Textauszug:
◇ ◇ ◇ ◇ ◇ ◇ ◇
Die Texte in "So macht die Sonne die Nacht" hat Bárbara Belloc im engen Austausch speziell für diesen Band zusammengestellt. Seit meinen ersten Begegnungen mit Bellocs Lyrik, bereits Anfang der 2000er, fasziniert mich die emotionale Wucht ihrer Texte. Sie sind sehr sinnlich und unmittelbar, in ihrer Bildhaftigkeit fast greifbar. Gerüche spielen eine Rolle, das Gefühl von Haut, Pflanzen, Substanzen wird lebendig. Zuvorderst aber der Klang, immer der Klang, der auch ihrem zuletzt erschienenen Gedichtband auf Spanisch, El sonido, aus dem etliche der Texte in diesem Band stammen, den Titel gegeben hat.
Das feine Ohr für den Klang geht auf den Einfluss ihres Vaters zurück, des argentinischen Avantgarde-Komponisten Enrique Belloc, dem Bárbara wie auch ihrer Mutter, der Pianistin Elcira Belloc, ein literarisches Denkmal gesetzt hat mit dem 2023 erschienenen poetischen Kurzroman La locura es un bien de familia, in dem es um den Abschied von ihrem Vater und den Umgang mit der an Demenz erkrankten Mutter geht. Auch hier in diesem Band zeigt sich der Vater kurz, tritt mit zitternden Händen ans Klavier.
◇ ◇ ◇ ◇ ◇ ◇ ◇
Bereitgestellte Einträge:
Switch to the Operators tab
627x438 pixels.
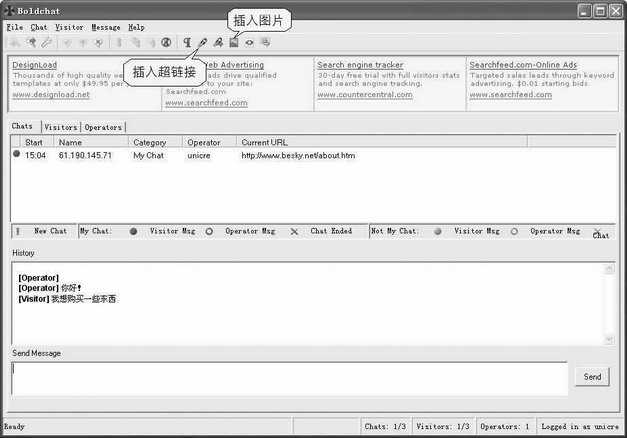103,127
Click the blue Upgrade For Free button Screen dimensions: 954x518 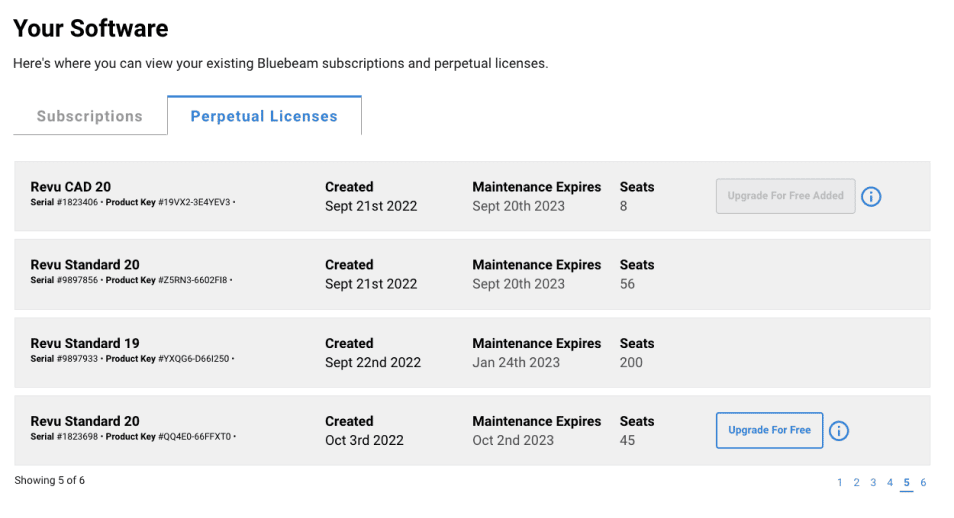pos(769,430)
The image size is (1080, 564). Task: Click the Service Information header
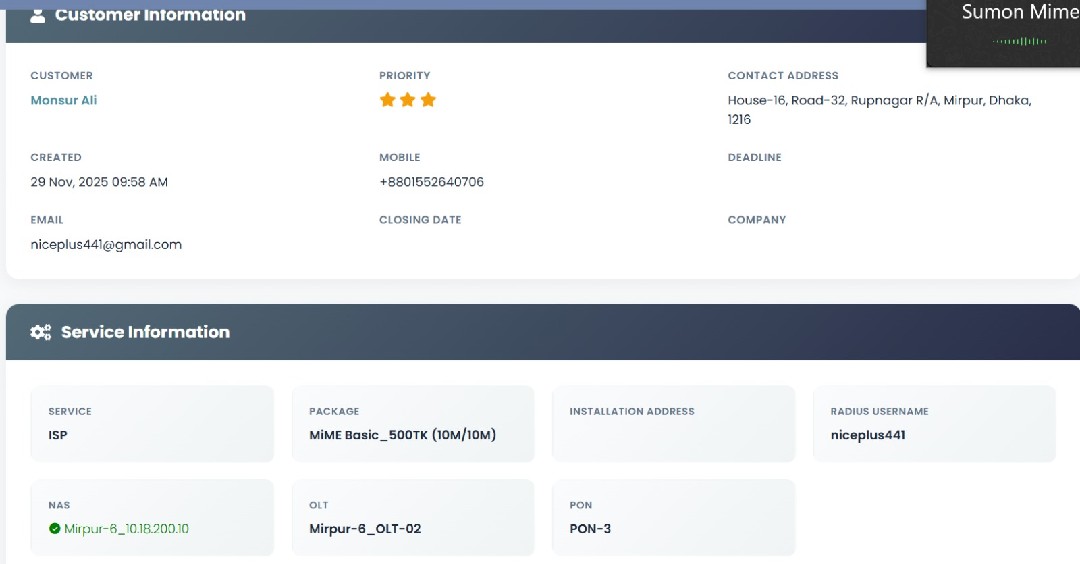click(540, 332)
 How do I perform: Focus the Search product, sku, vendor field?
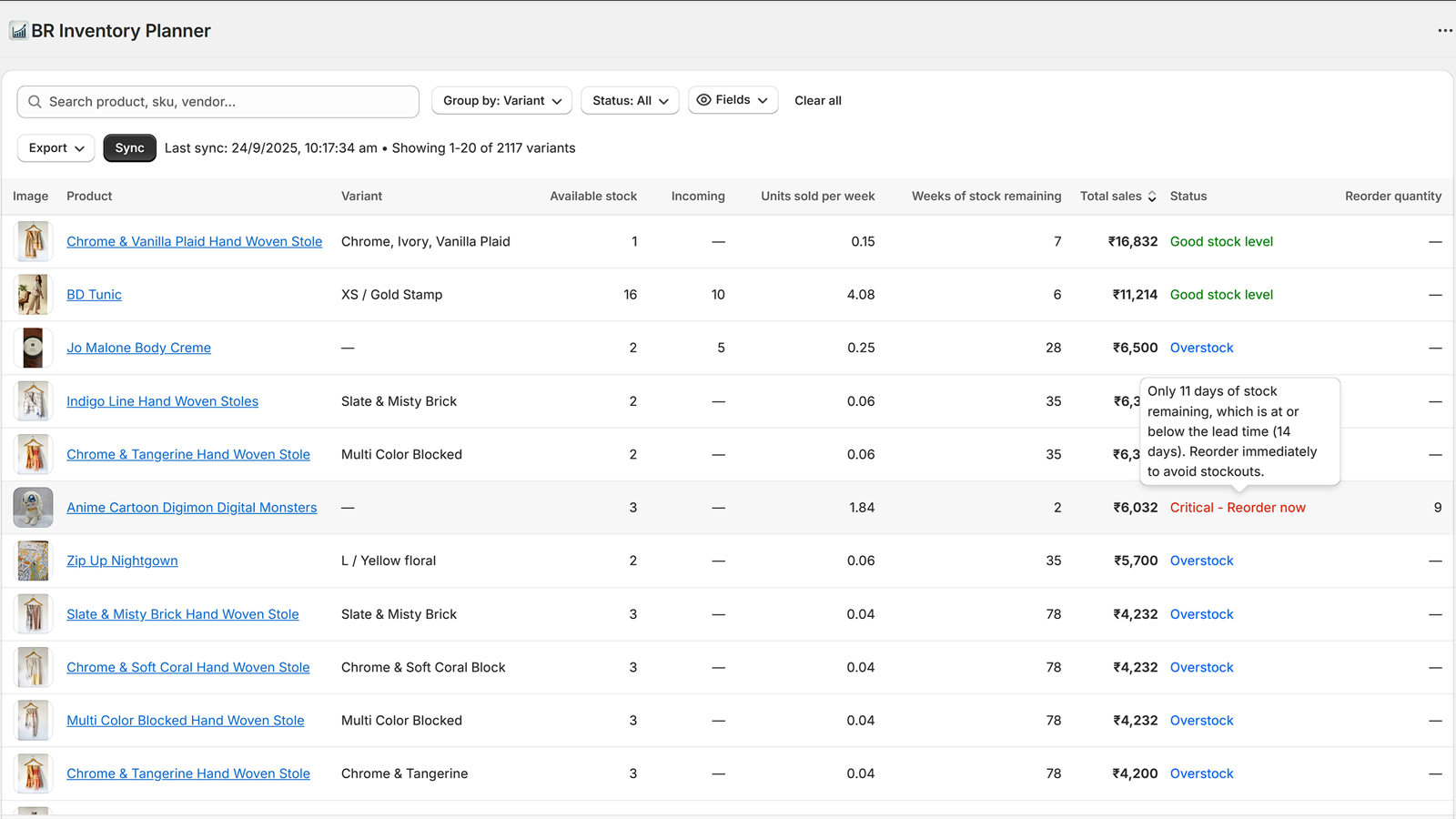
◇ ◇ ◇ ◇ ◇ ◇ ◇
Aufgabe A:
Wie heißt laut dem Textauszug über Bárbara Bellocs Lyrik ihr zuletzt erschienener Gedichtband auf Spanisch?
Aufgabe B:
Worauf führt der Textauszug über Bárbara Bellocs Lyrik ihr feines Ohr für den Klang zurück? Erkläre das in ein bis drei Sätzen.
Aufgabe C:
Bitte setze den Textauszug über Bárbara Bellocs Lyrik nach seinem letzten Satz fort.

Antwortfeld A:
El sonido

Antwortfeld B:
Ihr feines Ohr für den Klang geht auf den Einfluss ihres Vaters zurück. Er ist der argentinische Avantgarde-Komponist Enrique Belloc.

Antwortfeld C:
Bárbara zittern beim Schreiben offensichtlich nicht die Hände. Vielleicht mit der locura, der künstlerischen Freiheit und Verrücktheit der Familie, im Rücken, fehlt es ihr nicht an Wagemut, sie erlaubt sich tief einzutauchen in assoziative eigene Welten, ob nun Phantasie oder Vision, in freien Versen oder onirischer Prosa, in Gestalt von Anrufungen oder Beschwörungen. Fängt den Gesang ein, den niemand hört, den aber Jahrhunderte später, aufmerksam lauschend, blinde Schreiber aufschreiben werden.
Auffällig sind wiederkehrende archaische Themen, explizite und latente Gewalt, die von Macht in einer männerdominierten Welt erzählen; die Impressionen aus dem Soldaten- oder Kriegerleben haben heute eine bedrückende Aktualität. Die alte Verletzlichkeit der Frau klingt an, doch die Verse selbst sind voll urtümlicher Kraft, gestehen sich ihr eigenes Leben zu, wagen eine ganz eigene Welt danebenzustellen. Diese schöpferische Vitalität zeichnet Bárbara Bellocs Gedichte aus und macht sie für mich zu einer der spannendsten Stimmen der argentinischen Gegenwartslyrik. (Silke Kleemann)
Bárbara Belloc, 1968 in Buenos Aires, Argentinien, geboren, ist Dichterin, Schriftstellerin, Herausgeberin und literarische Übersetzerin. Im Sommer/Herbst 2025 ist sie Stipendiatin der Villa Waldberta am Starnberger See.